What to do: The records below must be reproduced exactly. Strip out the pictures.

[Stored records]

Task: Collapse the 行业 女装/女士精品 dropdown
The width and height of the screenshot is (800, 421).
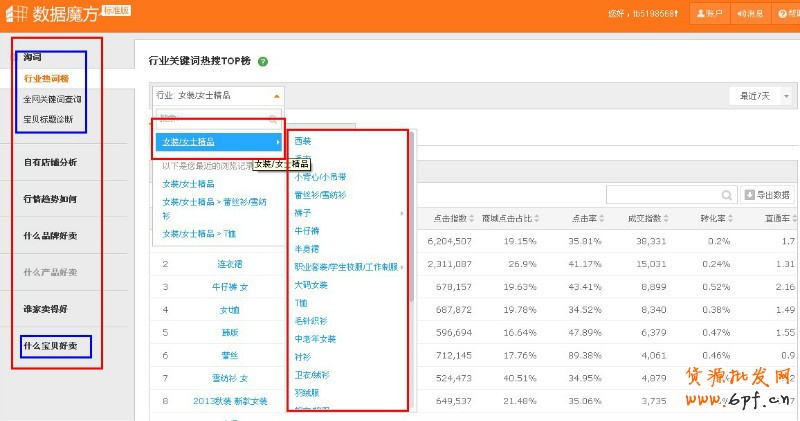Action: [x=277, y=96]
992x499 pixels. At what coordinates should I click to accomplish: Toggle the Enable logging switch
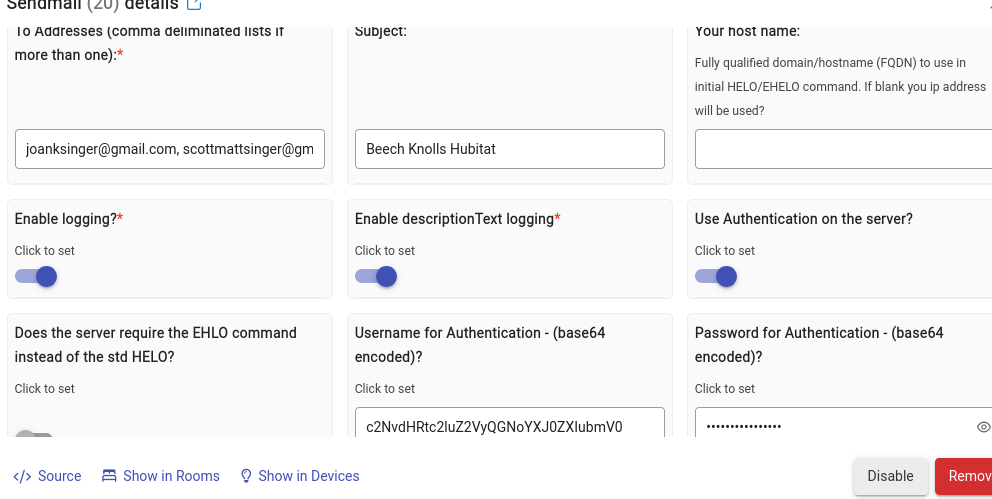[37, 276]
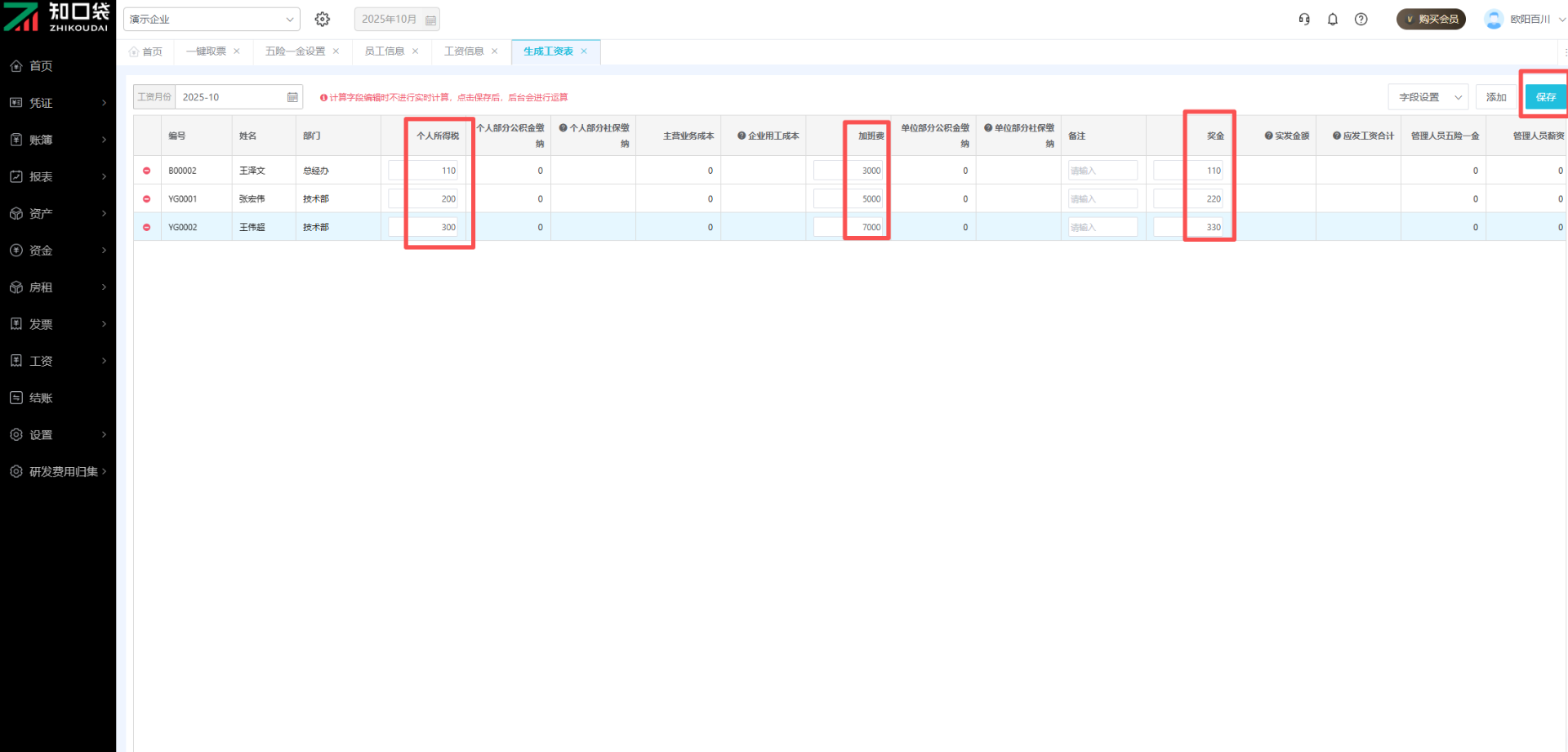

Response:
Task: Collapse the 行业 女装/女士精品 dropdown
The width and height of the screenshot is (800, 421).
Action: [x=277, y=96]
992x499 pixels. At what coordinates should I click to accomplish: Toggle the Enable logging switch
[37, 276]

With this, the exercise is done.